_WORK ITEM:_ Go through the data below and transcribe it exactly. Omit the images.

_MATERIAL FOR THIS TASK:_
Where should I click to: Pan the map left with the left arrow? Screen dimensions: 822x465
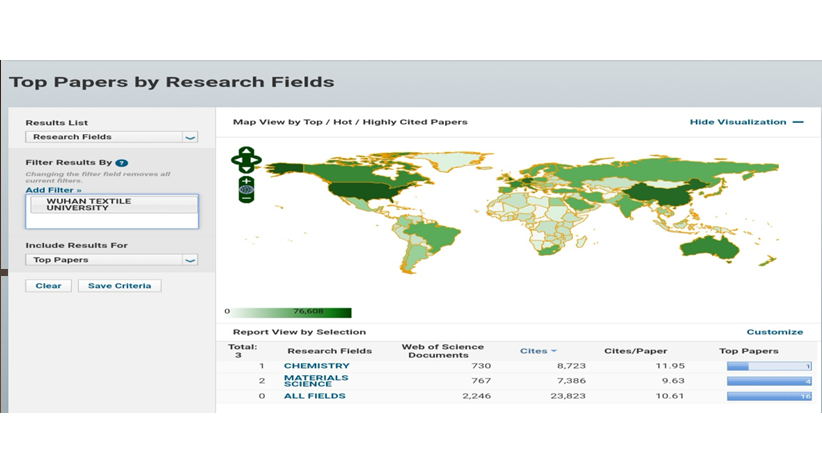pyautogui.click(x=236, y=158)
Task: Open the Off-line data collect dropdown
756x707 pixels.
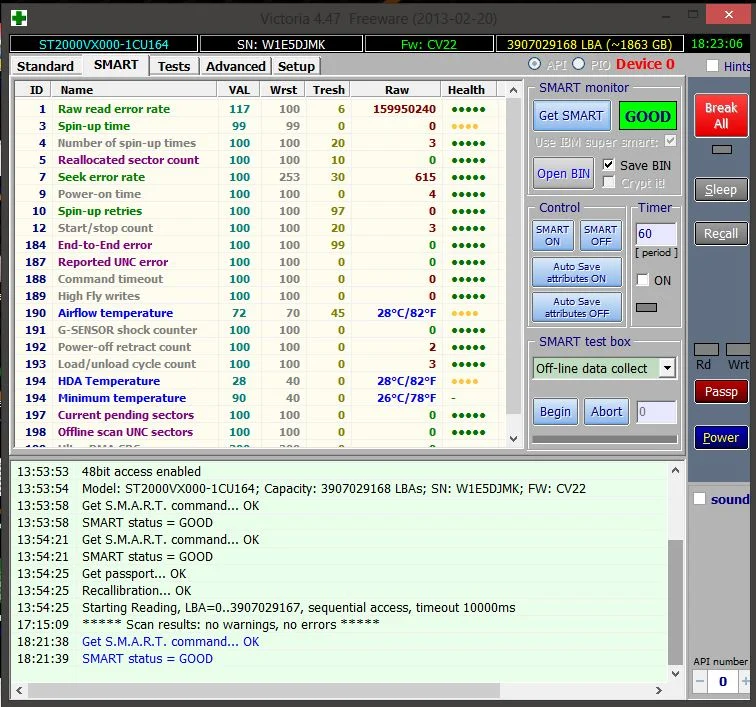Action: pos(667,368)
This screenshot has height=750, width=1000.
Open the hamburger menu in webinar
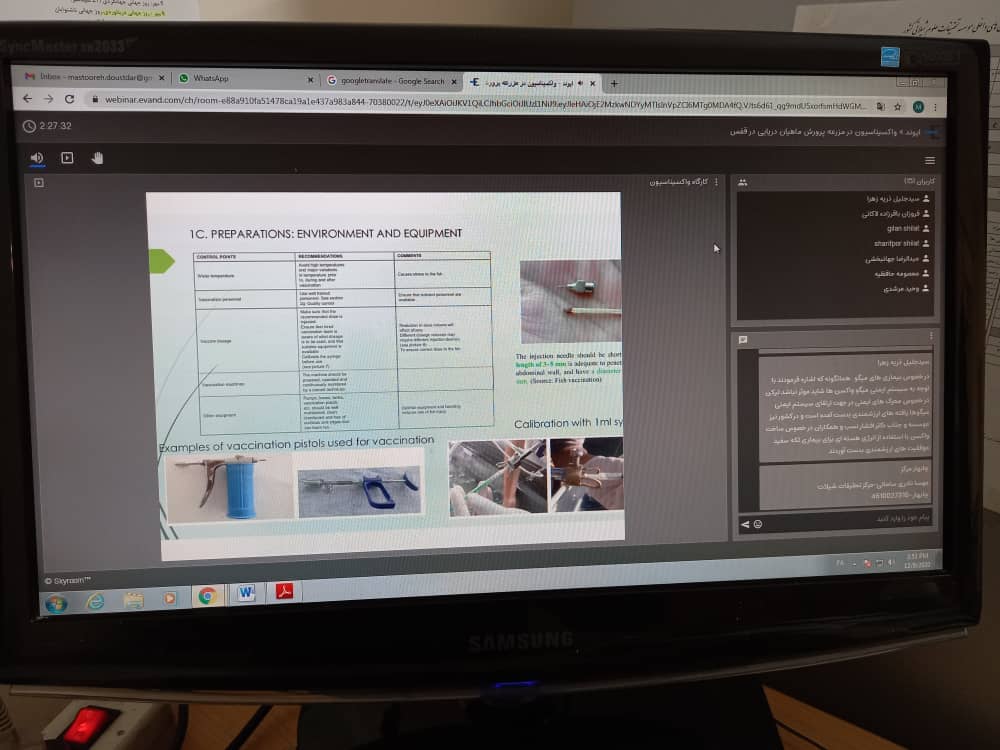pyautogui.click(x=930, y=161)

_ANSWER BOX:_
Where should I click to: Pan the map left with the left arrow? Screen dimensions: 822x465
pyautogui.click(x=236, y=158)
Task: Open the Off-line data collect dropdown
756x707 pixels.
Action: pos(667,368)
This screenshot has height=750, width=1000.
Open the hamburger menu in webinar
pyautogui.click(x=930, y=161)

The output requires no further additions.